▸ Task details
After locating the line that contains "வங்கி! (311, 1689)" in the records below, write out exactly that line and each line after it through the one that contains "Gallery (179, 82)", and nothing else.
━━━━━━━━━━━━━━━━━━━━
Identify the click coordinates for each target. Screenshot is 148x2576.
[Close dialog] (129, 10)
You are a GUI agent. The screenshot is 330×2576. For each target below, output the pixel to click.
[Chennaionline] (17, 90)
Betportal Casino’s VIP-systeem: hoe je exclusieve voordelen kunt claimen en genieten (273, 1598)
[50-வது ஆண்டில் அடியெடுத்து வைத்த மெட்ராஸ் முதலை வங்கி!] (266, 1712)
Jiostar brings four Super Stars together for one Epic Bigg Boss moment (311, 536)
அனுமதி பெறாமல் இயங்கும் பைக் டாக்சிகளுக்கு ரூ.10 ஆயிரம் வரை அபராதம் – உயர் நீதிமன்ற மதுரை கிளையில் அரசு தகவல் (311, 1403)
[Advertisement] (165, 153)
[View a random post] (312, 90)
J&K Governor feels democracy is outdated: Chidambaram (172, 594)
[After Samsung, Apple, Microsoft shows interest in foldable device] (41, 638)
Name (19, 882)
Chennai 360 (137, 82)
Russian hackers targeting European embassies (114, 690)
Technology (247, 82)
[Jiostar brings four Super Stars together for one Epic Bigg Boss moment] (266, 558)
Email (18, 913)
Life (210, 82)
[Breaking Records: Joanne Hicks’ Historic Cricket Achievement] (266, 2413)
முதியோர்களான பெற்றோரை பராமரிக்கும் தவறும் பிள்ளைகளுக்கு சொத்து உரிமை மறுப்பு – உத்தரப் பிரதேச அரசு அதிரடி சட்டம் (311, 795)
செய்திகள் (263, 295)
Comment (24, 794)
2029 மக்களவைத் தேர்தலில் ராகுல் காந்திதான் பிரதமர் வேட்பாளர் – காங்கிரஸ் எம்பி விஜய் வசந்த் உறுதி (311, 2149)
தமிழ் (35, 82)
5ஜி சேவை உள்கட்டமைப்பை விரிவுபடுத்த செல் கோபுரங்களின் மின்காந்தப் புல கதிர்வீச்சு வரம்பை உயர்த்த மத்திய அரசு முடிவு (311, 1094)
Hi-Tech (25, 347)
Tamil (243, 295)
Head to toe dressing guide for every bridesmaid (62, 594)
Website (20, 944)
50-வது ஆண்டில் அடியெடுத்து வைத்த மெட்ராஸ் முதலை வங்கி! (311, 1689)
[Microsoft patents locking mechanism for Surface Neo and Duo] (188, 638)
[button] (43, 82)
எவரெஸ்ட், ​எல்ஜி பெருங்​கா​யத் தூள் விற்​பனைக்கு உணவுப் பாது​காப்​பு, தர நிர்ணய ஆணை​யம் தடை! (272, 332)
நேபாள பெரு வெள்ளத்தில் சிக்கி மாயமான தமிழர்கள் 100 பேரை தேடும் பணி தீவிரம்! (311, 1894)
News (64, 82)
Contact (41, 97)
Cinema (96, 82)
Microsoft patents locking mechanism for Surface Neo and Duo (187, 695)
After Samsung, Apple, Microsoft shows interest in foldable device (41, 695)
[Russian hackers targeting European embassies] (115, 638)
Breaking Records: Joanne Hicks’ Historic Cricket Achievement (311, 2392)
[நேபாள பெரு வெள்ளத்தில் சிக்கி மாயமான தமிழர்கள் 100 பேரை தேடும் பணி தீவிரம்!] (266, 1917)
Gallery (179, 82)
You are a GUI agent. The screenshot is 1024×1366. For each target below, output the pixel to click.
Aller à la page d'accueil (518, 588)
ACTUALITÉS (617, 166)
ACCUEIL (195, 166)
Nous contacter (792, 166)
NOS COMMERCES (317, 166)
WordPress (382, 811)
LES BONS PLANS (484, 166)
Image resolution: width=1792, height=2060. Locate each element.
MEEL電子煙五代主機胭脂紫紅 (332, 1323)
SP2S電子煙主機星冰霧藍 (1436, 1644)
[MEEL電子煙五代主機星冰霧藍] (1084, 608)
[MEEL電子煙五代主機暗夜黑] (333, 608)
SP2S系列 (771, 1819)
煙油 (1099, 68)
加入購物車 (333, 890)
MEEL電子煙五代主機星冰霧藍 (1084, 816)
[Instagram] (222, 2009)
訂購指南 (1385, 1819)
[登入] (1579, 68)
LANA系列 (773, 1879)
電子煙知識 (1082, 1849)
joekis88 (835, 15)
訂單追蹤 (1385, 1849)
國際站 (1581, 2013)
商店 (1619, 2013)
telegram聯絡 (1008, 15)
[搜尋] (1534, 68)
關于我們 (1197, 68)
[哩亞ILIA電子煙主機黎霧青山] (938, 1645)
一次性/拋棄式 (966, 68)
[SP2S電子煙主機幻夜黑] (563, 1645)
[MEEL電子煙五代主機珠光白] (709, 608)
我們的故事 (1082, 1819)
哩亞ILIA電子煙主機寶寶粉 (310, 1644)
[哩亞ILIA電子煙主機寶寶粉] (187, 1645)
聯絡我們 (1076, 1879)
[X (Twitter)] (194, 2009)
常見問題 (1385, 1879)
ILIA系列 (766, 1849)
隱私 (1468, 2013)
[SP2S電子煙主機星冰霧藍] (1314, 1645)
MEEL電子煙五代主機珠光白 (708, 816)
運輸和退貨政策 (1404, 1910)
━━━━━━━━━━━━━━━━━━━━
▸ Written response
50-வது ஆண்டில் அடியெடுத்து வைத்த மெட்ராஸ் முதலை வங்கி! (311, 1689)
[Microsoft patents locking mechanism for Surface Neo and Duo] (188, 638)
[button] (43, 82)
எவரெஸ்ட், ​எல்ஜி பெருங்​கா​யத் தூள் விற்​பனைக்கு உணவுப் பாது​காப்​பு, தர நிர்ணய ஆணை​யம் தடை! (272, 332)
நேபாள பெரு வெள்ளத்தில் சிக்கி மாயமான தமிழர்கள் 100 பேரை தேடும் பணி தீவிரம்! (311, 1894)
News (64, 82)
Contact (41, 97)
Cinema (96, 82)
Microsoft patents locking mechanism for Surface Neo and Duo (187, 695)
After Samsung, Apple, Microsoft shows interest in foldable device (41, 695)
[Russian hackers targeting European embassies] (115, 638)
Breaking Records: Joanne Hicks’ Historic Cricket Achievement (311, 2392)
[நேபாள பெரு வெள்ளத்தில் சிக்கி மாயமான தமிழர்கள் 100 பேரை தேடும் பணி தீவிரம்!] (266, 1917)
Gallery (179, 82)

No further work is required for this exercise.